((

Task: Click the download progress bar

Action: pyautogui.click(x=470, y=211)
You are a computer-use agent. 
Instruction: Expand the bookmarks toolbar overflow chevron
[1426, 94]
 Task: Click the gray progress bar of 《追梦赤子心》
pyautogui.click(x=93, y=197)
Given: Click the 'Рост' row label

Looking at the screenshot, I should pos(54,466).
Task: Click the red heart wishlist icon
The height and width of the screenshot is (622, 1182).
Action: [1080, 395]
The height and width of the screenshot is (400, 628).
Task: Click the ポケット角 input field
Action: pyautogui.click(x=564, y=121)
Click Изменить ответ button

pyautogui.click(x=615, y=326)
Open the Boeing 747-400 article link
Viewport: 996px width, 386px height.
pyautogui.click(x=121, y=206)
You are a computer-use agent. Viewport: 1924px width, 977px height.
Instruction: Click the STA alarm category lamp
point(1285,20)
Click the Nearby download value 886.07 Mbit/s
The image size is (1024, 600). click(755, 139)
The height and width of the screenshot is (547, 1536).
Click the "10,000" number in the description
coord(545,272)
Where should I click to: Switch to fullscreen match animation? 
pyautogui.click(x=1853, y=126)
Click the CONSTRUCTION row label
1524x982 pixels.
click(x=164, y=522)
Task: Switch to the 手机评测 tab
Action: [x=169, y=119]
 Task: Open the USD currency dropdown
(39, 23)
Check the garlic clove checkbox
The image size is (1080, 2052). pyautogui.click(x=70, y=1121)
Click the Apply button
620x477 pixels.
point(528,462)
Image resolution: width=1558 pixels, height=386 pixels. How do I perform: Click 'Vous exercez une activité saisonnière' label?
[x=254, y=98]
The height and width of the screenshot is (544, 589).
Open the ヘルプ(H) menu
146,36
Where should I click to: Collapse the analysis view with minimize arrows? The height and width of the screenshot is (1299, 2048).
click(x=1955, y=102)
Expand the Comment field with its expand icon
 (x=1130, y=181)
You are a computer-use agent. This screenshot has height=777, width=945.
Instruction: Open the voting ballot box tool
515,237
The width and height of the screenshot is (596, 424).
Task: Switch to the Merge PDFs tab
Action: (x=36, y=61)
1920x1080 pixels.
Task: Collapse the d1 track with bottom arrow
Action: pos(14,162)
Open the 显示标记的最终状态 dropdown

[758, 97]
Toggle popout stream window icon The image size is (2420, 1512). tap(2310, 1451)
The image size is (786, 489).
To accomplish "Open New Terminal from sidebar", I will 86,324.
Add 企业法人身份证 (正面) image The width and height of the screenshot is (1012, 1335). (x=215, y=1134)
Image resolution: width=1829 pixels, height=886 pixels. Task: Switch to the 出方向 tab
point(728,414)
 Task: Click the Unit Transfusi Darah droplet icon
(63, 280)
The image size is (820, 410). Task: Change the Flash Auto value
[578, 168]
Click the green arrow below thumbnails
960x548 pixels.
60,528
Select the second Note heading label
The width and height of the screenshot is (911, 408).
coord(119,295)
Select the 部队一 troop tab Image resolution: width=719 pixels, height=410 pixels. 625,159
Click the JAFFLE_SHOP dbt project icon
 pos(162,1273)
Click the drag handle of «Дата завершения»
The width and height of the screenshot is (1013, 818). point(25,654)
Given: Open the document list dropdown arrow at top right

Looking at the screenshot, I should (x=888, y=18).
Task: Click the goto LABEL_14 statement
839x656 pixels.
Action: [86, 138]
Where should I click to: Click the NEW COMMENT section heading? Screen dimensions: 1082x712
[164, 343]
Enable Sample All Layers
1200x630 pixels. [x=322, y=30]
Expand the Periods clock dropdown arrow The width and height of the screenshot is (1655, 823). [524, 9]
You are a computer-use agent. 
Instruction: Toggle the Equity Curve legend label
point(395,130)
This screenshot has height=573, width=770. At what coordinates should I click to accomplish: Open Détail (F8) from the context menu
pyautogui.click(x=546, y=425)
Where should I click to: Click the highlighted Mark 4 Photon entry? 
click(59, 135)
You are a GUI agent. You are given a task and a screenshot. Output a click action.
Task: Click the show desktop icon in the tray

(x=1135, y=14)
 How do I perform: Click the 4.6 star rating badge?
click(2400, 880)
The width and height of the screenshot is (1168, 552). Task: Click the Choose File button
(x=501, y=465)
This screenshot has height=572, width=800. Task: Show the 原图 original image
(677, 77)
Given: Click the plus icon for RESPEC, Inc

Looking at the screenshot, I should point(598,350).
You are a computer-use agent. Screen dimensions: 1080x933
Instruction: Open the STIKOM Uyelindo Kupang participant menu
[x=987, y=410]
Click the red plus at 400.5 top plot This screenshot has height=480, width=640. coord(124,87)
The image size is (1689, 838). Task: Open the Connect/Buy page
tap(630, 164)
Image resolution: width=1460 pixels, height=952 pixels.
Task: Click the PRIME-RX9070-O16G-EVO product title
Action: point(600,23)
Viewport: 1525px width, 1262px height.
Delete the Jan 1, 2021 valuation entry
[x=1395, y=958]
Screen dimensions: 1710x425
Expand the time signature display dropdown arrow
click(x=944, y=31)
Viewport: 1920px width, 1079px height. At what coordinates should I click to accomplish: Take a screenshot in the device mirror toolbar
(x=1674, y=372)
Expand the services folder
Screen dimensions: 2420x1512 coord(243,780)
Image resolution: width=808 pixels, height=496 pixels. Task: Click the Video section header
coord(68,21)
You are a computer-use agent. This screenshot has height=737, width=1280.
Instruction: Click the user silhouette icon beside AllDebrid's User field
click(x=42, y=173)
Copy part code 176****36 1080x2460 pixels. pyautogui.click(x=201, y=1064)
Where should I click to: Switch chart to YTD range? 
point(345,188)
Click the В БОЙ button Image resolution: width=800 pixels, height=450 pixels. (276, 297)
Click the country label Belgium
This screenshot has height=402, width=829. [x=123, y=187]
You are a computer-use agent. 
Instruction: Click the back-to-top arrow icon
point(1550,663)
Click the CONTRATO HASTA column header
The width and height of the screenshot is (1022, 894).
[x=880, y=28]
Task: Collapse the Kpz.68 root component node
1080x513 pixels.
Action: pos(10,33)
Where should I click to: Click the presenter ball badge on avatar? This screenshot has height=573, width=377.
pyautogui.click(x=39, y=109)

))

- **Exercise details**: Render every item above as a numbered list, one line per entry, leaving out the blank lines.

- **Solution**:
1. Task: Click the download progress bar
2. Action: pyautogui.click(x=470, y=211)
3. You are a computer-use agent. 
4. Instruction: Expand the bookmarks toolbar overflow chevron
5. [1426, 94]
6.  Task: Click the gray progress bar of 《追梦赤子心》
7. pyautogui.click(x=93, y=197)
8. Given: Click the 'Рост' row label
9. Looking at the screenshot, I should pos(54,466).
10. Task: Click the red heart wishlist icon
11. The height and width of the screenshot is (622, 1182).
12. Action: [1080, 395]
13. The height and width of the screenshot is (400, 628).
14. Task: Click the ポケット角 input field
15. Action: pyautogui.click(x=564, y=121)
16. Click Изменить ответ button
17. pyautogui.click(x=615, y=326)
18. Open the Boeing 747-400 article link
19. Viewport: 996px width, 386px height.
20. pyautogui.click(x=121, y=206)
21. You are a computer-use agent. Viewport: 1924px width, 977px height.
22. Instruction: Click the STA alarm category lamp
23. point(1285,20)
24. Click the Nearby download value 886.07 Mbit/s
25. The image size is (1024, 600). click(755, 139)
26. The height and width of the screenshot is (547, 1536).
27. Click the "10,000" number in the description
28. coord(545,272)
29. Where should I click to: Switch to fullscreen match animation? 
30. pyautogui.click(x=1853, y=126)
31. Click the CONSTRUCTION row label
32. 1524x982 pixels.
33. click(x=164, y=522)
34. Task: Switch to the 手机评测 tab
35. Action: [x=169, y=119]
36.  Task: Open the USD currency dropdown
37. (39, 23)
38. Check the garlic clove checkbox
39. The image size is (1080, 2052). pyautogui.click(x=70, y=1121)
40. Click the Apply button
41. 620x477 pixels.
42. point(528,462)
43. Image resolution: width=1558 pixels, height=386 pixels. How do I perform: Click 'Vous exercez une activité saisonnière' label?
44. [x=254, y=98]
45. The height and width of the screenshot is (544, 589).
46. Open the ヘルプ(H) menu
47. 146,36
48. Where should I click to: Collapse the analysis view with minimize arrows? The height and width of the screenshot is (1299, 2048).
49. click(x=1955, y=102)
50. Expand the Comment field with its expand icon
51.  (x=1130, y=181)
52. You are a computer-use agent. This screenshot has height=777, width=945.
53. Instruction: Open the voting ballot box tool
54. 515,237
55. The width and height of the screenshot is (596, 424).
56. Task: Switch to the Merge PDFs tab
57. Action: (x=36, y=61)
58. 1920x1080 pixels.
59. Task: Collapse the d1 track with bottom arrow
60. Action: pos(14,162)
61. Open the 显示标记的最终状态 dropdown
62. [758, 97]
63. Toggle popout stream window icon The image size is (2420, 1512). tap(2310, 1451)
64. The image size is (786, 489).
65. To accomplish "Open New Terminal from sidebar", I will 86,324.
66. Add 企业法人身份证 (正面) image The width and height of the screenshot is (1012, 1335). (x=215, y=1134)
67. Image resolution: width=1829 pixels, height=886 pixels. Task: Switch to the 出方向 tab
68. point(728,414)
69.  Task: Click the Unit Transfusi Darah droplet icon
70. (63, 280)
71. The image size is (820, 410). Task: Change the Flash Auto value
72. [578, 168]
73. Click the green arrow below thumbnails
74. 960x548 pixels.
75. 60,528
76. Select the second Note heading label
77. The width and height of the screenshot is (911, 408).
78. coord(119,295)
79. Select the 部队一 troop tab Image resolution: width=719 pixels, height=410 pixels. 625,159
80. Click the JAFFLE_SHOP dbt project icon
81.  pos(162,1273)
82. Click the drag handle of «Дата завершения»
83. The width and height of the screenshot is (1013, 818). point(25,654)
84. Given: Open the document list dropdown arrow at top right
85. Looking at the screenshot, I should (x=888, y=18).
86. Task: Click the goto LABEL_14 statement
87. 839x656 pixels.
88. Action: [86, 138]
89. Where should I click to: Click the NEW COMMENT section heading? Screen dimensions: 1082x712
90. [164, 343]
91. Enable Sample All Layers
92. 1200x630 pixels. [x=322, y=30]
93. Expand the Periods clock dropdown arrow The width and height of the screenshot is (1655, 823). [524, 9]
94. You are a computer-use agent. 
95. Instruction: Toggle the Equity Curve legend label
96. point(395,130)
97. This screenshot has height=573, width=770. At what coordinates should I click to accomplish: Open Détail (F8) from the context menu
98. pyautogui.click(x=546, y=425)
99. Where should I click to: Click the highlighted Mark 4 Photon entry? 
100. click(59, 135)
101. You are a GUI agent. You are given a task and a screenshot. Output a click action.
102. Task: Click the show desktop icon in the tray
103. (x=1135, y=14)
104.  How do I perform: Click the 4.6 star rating badge?
105. click(2400, 880)
106. The width and height of the screenshot is (1168, 552). Task: Click the Choose File button
107. (x=501, y=465)
108. This screenshot has height=572, width=800. Task: Show the 原图 original image
109. (677, 77)
110. Given: Click the plus icon for RESPEC, Inc
111. Looking at the screenshot, I should point(598,350).
112. You are a computer-use agent. Screen dimensions: 1080x933
113. Instruction: Open the STIKOM Uyelindo Kupang participant menu
114. [x=987, y=410]
115. Click the red plus at 400.5 top plot This screenshot has height=480, width=640. coord(124,87)
116. The image size is (1689, 838). Task: Open the Connect/Buy page
117. tap(630, 164)
118. Image resolution: width=1460 pixels, height=952 pixels.
119. Task: Click the PRIME-RX9070-O16G-EVO product title
120. Action: point(600,23)
121. Viewport: 1525px width, 1262px height.
122. Delete the Jan 1, 2021 valuation entry
123. [x=1395, y=958]
124. Screen dimensions: 1710x425
125. Expand the time signature display dropdown arrow
126. click(x=944, y=31)
127. Viewport: 1920px width, 1079px height. At what coordinates should I click to accomplish: Take a screenshot in the device mirror toolbar
128. (x=1674, y=372)
129. Expand the services folder
130. Screen dimensions: 2420x1512 coord(243,780)
131. Image resolution: width=808 pixels, height=496 pixels. Task: Click the Video section header
132. coord(68,21)
133. You are a computer-use agent. This screenshot has height=737, width=1280.
134. Instruction: Click the user silhouette icon beside AllDebrid's User field
135. click(x=42, y=173)
136. Copy part code 176****36 1080x2460 pixels. pyautogui.click(x=201, y=1064)
137. Where should I click to: Switch chart to YTD range? 
138. point(345,188)
139. Click the В БОЙ button Image resolution: width=800 pixels, height=450 pixels. (276, 297)
140. Click the country label Belgium
141. This screenshot has height=402, width=829. [x=123, y=187]
142. You are a computer-use agent. 
143. Instruction: Click the back-to-top arrow icon
144. point(1550,663)
145. Click the CONTRATO HASTA column header
146. The width and height of the screenshot is (1022, 894).
147. [x=880, y=28]
148. Task: Collapse the Kpz.68 root component node
149. 1080x513 pixels.
150. Action: pos(10,33)
151. Where should I click to: Click the presenter ball badge on avatar? This screenshot has height=573, width=377.
152. pyautogui.click(x=39, y=109)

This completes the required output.